Robert Perlman was never charged in connection with the alleged advertising fraud, and his attorneys deny that their client ever falsified any newspaper invoices. Copies of the purportedly bogus invoices, however, were also included in the court file.
BrandsMart's use of the Miami Herald's name to allegedly rip off various companies makes the newspaper's recent fawning coverage of the store even more embarrassing.
"How much BrandsMart spends on advertising should not be relevant to how we cover them," says another reporter. "My concern is that if other retailers realize what BrandsMart has been able to get away with, then they are going to try to do the same thing and try to dictate how we cover them. I've got to think that Clifton isn't interested in giving away his news hole like this on a regular basis," says the staffer. "At least I've got to hope he doesn't."
Clifton stands by his decision to have a story written about the opening of a new BrandsMart, calling it a "standard business profile." And he dismisses the notion that the Herald wrote that story because of all the money BrandsMart spends on advertising. "The Miami Herald did not take a dive for BrandsMart," he says.

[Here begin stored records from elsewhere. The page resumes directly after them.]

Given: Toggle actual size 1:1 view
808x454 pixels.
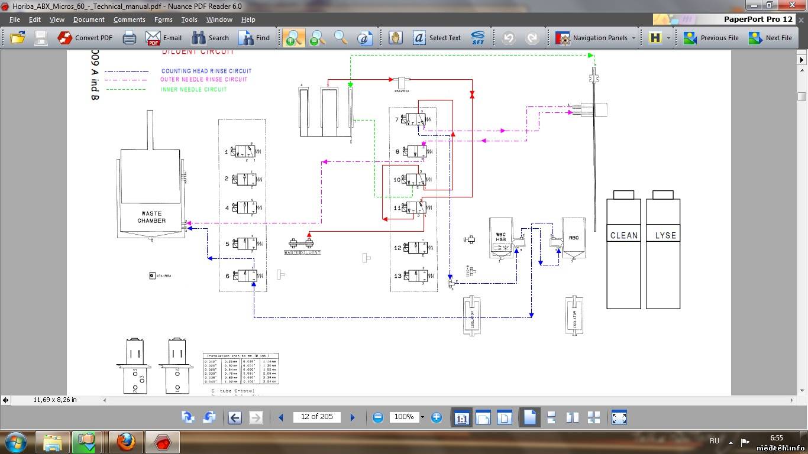Looking at the screenshot, I should pyautogui.click(x=461, y=417).

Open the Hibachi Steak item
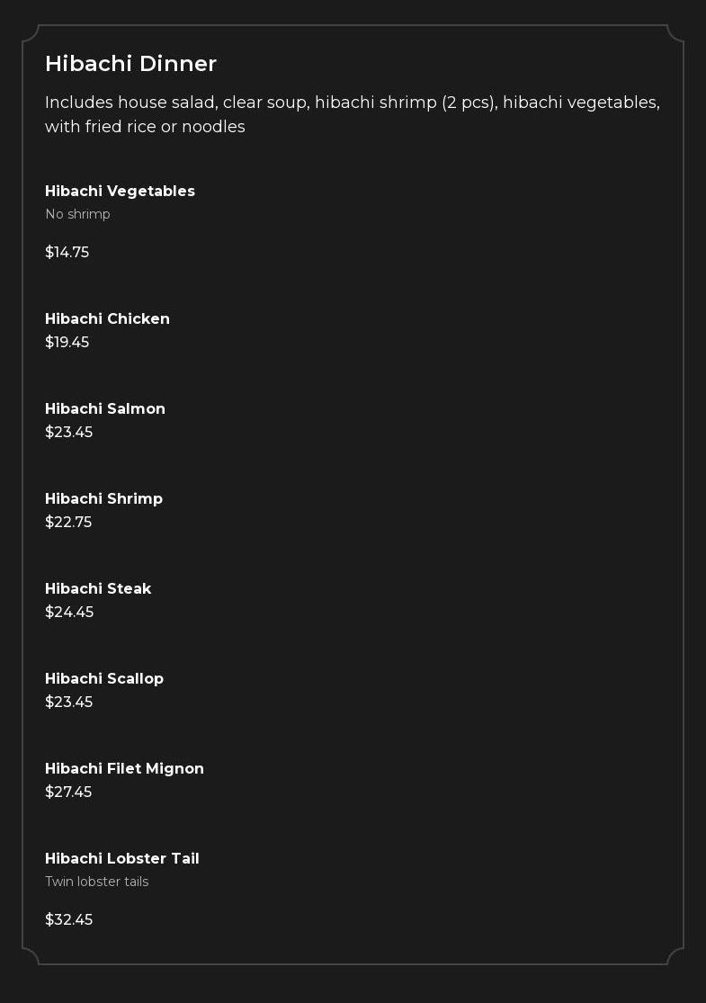pyautogui.click(x=98, y=588)
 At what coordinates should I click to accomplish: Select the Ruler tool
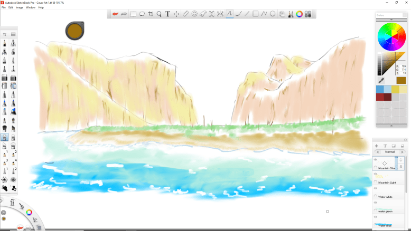pos(185,14)
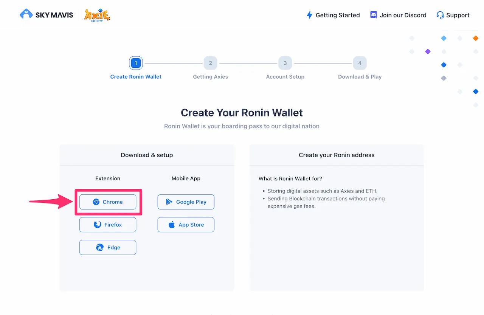
Task: Click the Edge extension button
Action: click(x=108, y=247)
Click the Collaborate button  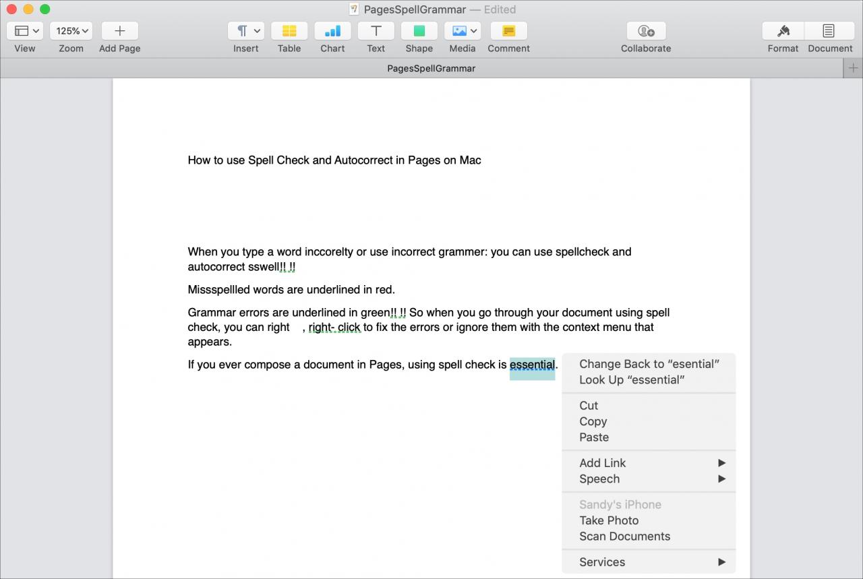click(x=646, y=31)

If they did, though, the Herald may not have been the only paper on the canvas. As several Herald staffers noted, a similar BrandsMart story ran on the same day in the Fort Lauderdale Sun-Sentinel. "Somehow this store opening was so important that the Sun-Sentinel's business editor wrote the piece," a Herald reporter says sarcastically, adding that the Sun-Sentinel story also refrained from mentioning Robert Perlman's tax troubles.